Schematic views of the medial side of the piriform sinus and the postcricoid area. Cancer lesions involving the area (broken line) were involved in this study.

ceo-2016-9-1-70f1.gif Fig. 2.

Endoscopic laryngopharyngeal surgical procedure. (A) The cancer lesion identified as an unstained area by iodine staining (arrow heads) is located in the medial side of the right piriform sinus. The lesion is identified as an unstained area by iodine staining. (B) Subepithelial injection (*) is performed to lift the lesion above the surrounding mucosa and to create a safety space. Creating the safety space facilitates removal of the lesion and minimizes damage to the deep layers of the laryngopharyngeal wall, such as intrinsic laryngeal muscle, recurrent laryngeal nerve and its branch. (C) The lesion is dissected with a curved laryngeal forceps and a curved electrosurgical needle knife (Olympus Medical Systems, Tokyo, Japan). (D) The lesion was dissected and the fascia of the intrinsic laryngeal muscle and the recurrent laryngeal nerve were preserved.
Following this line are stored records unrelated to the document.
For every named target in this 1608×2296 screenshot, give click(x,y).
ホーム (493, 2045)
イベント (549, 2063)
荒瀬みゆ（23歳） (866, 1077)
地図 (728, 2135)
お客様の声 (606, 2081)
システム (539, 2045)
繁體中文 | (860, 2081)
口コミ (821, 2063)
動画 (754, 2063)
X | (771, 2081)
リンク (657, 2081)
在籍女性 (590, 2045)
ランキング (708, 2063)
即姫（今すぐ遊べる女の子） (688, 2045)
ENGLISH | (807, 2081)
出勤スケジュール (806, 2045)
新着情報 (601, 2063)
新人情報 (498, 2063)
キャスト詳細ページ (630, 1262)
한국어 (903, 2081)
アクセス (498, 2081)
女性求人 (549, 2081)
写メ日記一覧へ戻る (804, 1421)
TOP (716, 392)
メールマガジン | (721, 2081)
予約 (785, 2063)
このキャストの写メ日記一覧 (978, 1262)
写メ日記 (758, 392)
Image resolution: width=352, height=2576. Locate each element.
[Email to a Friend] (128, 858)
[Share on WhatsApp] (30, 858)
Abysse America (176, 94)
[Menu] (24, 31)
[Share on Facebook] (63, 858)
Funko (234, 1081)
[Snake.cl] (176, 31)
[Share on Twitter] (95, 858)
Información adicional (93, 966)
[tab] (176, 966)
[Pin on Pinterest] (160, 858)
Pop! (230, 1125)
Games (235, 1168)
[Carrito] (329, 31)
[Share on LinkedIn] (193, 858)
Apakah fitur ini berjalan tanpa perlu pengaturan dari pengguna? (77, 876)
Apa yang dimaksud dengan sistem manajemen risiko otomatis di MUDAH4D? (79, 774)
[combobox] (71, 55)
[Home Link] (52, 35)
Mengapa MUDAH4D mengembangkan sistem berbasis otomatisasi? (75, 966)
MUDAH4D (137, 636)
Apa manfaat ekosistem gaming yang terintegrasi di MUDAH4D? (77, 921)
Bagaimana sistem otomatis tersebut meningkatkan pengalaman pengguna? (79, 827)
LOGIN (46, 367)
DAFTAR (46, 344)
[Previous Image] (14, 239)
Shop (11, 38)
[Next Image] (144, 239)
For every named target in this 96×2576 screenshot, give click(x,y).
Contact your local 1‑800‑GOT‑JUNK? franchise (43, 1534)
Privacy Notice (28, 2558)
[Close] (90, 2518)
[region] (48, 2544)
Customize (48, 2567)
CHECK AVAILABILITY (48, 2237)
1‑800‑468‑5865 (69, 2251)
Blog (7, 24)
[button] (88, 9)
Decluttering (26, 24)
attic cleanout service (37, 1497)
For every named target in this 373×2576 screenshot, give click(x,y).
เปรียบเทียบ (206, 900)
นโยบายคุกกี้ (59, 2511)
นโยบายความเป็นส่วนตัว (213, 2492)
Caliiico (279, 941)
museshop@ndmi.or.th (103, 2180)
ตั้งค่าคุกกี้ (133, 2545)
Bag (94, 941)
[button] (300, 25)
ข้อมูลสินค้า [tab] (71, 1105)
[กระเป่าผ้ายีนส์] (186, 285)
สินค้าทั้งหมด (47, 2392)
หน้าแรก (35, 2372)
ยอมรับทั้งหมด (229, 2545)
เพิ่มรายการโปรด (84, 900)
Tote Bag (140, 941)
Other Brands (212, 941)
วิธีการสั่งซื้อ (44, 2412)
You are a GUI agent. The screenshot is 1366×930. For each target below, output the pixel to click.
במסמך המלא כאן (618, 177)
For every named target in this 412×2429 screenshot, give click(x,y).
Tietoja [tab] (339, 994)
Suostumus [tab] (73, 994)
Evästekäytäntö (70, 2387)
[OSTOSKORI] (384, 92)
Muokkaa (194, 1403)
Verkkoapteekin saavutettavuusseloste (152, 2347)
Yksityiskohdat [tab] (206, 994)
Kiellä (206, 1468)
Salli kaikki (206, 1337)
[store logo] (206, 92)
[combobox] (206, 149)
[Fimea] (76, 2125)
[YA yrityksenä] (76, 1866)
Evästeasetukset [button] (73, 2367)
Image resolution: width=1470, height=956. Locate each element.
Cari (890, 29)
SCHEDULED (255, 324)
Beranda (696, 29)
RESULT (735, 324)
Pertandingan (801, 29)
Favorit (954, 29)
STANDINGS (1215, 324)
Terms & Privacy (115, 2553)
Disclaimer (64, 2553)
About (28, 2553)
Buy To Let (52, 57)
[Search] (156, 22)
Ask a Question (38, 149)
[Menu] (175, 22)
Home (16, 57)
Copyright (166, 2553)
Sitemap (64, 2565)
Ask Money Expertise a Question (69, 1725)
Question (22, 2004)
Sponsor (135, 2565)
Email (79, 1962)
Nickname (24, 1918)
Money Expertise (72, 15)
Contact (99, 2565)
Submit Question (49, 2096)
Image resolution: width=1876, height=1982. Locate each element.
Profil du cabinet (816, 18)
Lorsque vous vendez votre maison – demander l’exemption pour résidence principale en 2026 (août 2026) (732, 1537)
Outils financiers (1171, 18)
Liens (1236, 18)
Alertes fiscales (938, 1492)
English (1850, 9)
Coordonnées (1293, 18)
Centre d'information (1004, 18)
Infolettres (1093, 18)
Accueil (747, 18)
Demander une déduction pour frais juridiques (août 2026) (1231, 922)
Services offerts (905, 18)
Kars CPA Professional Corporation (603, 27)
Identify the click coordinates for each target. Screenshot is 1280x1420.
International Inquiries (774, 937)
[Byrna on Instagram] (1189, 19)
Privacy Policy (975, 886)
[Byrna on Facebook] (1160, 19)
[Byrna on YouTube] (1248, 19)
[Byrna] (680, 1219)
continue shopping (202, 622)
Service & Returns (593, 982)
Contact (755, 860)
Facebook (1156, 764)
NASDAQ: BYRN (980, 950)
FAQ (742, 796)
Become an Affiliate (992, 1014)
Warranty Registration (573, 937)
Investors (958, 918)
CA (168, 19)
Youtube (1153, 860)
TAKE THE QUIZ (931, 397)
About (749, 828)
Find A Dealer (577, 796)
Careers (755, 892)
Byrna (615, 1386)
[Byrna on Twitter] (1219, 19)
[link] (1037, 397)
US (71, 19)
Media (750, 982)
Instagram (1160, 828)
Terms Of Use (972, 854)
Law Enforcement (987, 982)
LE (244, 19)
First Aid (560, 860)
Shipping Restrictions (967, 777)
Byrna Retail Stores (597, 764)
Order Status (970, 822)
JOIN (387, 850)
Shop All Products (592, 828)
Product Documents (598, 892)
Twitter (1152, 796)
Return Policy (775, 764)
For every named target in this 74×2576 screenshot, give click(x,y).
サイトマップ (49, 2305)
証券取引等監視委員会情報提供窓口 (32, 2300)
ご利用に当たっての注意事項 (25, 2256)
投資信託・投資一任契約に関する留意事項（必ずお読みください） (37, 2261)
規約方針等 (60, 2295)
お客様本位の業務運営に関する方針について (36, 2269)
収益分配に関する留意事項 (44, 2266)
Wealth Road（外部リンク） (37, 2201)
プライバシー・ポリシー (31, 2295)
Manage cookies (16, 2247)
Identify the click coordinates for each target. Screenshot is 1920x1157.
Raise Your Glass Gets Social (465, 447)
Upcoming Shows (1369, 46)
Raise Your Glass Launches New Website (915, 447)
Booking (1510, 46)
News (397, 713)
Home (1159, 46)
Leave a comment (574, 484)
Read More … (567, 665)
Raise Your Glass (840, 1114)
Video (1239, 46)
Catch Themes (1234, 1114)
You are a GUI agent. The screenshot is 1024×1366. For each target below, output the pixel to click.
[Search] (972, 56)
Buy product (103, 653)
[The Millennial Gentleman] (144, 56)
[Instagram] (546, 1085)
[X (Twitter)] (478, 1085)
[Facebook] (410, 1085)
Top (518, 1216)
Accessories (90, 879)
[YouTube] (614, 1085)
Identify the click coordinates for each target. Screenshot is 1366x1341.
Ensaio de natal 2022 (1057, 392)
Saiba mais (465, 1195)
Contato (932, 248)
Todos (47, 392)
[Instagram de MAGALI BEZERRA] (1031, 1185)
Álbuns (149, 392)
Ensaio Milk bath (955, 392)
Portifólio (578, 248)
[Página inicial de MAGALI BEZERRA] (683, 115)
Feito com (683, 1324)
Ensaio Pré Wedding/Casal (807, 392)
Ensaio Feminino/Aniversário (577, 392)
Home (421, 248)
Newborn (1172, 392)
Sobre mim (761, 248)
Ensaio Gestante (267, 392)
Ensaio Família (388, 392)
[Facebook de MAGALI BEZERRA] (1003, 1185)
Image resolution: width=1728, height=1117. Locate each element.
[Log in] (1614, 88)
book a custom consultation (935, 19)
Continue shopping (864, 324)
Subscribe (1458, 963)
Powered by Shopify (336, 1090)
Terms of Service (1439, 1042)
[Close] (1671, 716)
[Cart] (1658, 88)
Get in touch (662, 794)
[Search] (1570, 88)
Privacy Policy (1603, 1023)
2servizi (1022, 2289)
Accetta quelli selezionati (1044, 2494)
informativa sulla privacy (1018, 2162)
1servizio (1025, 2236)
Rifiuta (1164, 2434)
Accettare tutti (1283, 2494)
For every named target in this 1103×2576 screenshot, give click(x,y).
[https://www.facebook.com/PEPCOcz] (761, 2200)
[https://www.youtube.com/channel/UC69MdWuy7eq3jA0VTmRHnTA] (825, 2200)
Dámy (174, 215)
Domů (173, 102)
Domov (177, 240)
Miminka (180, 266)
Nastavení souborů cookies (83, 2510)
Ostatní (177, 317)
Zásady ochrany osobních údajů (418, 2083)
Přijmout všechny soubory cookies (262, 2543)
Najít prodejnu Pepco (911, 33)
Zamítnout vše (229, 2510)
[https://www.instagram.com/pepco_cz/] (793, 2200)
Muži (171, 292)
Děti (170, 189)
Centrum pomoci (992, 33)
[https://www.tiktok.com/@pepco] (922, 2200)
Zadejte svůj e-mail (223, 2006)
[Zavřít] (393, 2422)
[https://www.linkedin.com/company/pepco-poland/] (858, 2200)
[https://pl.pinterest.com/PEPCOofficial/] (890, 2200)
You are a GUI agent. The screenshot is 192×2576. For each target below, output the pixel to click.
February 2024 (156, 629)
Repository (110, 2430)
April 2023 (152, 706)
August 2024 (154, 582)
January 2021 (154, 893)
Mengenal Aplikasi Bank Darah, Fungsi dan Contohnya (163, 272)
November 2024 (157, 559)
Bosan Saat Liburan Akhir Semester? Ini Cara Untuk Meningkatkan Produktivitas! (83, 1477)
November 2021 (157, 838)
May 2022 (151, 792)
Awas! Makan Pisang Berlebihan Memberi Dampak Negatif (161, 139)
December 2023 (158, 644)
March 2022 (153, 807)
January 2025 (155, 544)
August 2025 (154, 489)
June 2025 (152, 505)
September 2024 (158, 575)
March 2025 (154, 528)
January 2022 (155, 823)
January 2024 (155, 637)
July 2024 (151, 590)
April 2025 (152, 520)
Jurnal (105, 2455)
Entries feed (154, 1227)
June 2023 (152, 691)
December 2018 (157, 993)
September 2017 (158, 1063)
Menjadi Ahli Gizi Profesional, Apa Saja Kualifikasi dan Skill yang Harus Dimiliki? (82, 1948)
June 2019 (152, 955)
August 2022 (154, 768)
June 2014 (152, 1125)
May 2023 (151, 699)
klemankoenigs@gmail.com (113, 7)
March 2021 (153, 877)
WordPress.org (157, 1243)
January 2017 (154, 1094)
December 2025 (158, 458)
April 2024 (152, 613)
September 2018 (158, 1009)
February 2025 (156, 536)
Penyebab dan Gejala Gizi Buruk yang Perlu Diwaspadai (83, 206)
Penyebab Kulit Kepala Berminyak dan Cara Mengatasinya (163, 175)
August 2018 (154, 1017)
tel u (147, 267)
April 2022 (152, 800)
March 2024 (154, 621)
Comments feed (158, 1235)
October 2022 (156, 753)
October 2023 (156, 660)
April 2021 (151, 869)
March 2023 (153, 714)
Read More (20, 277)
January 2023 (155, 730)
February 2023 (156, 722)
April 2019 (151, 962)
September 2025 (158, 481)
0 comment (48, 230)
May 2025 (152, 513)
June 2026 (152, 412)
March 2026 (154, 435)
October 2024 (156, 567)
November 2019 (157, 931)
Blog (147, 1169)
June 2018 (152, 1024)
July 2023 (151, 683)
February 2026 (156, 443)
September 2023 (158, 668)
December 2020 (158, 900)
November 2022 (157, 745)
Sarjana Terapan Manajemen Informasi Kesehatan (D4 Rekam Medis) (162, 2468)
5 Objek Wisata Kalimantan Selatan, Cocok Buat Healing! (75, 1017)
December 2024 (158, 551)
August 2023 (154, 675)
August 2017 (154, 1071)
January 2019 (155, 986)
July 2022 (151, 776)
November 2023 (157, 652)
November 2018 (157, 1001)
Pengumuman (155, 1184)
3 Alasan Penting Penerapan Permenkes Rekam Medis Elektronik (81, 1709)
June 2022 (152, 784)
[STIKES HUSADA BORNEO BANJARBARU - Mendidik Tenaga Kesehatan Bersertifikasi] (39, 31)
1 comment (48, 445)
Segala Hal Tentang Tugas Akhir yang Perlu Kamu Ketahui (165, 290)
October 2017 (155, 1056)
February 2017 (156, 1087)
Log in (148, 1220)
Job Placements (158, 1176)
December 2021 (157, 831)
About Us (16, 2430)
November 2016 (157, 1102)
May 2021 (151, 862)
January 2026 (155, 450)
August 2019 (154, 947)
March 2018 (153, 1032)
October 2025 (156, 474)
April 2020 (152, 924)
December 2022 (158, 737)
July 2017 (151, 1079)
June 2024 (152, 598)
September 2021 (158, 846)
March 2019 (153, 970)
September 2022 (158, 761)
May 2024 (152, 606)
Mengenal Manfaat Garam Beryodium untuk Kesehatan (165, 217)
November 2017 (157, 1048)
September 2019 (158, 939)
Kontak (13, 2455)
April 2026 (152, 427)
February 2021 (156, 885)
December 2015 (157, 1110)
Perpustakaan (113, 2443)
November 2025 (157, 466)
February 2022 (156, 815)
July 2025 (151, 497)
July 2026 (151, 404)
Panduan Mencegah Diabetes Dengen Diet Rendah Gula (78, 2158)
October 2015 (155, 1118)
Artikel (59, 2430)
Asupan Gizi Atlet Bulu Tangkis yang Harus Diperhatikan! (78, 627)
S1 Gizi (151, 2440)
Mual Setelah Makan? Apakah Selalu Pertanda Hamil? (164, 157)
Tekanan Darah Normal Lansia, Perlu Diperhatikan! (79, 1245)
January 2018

ceo-2016-9-1-70f2.gif Fig. 3.

Representative case. (A) Superficial hypopharyngeal cancer (broken lines) spreading over one third of the postcricoid area, the entire right preform sinus, the entire posterior wall, and one third of the entrance of the esophagus. (B) About two-thirds of the hypopharyngeal mucosa and one third of the entrance of the esophagus were resected. (C) Eleven months after surgery, the right piriform sinus was totally obstructed by scarring. (D) Vocal fold movement was normal in the bilateral side and there was no glottal gap during phonation despite scar formation in the right piriform sinus.

ceo-2016-9-1-70f3.gif Fig. 4.

Preoperative and postoperative voice function. Average preoperative and postoperative values for maximum phonation time (MPT), mean flow rate (MFR), jitter (normal range, <1.04%), shimmer (normal range, <3.81%), soft phonation index (SPI) (normal range, <14.12), and noise-to-harmonic ratio (NHR) (normal range, <0.190), were 22.7 seconds and 23.4 seconds, 165 mL/sec and 150 mL/sec, 1.53% and 1.77%, 3.82% and 5.17%, 35.5 and 36.6, and 0.13% and 0.14%, respectively. P-values of statistical analysis (Wilcoxon signed rank test) in MPT, MFR, jitter, shimmer, SPI, and NHR were 0.900, 0.078, 0.700, 0.240, 1.000, and 0.577, respectively. There was no statistical difference between preoperative and postoperative data for all values examined.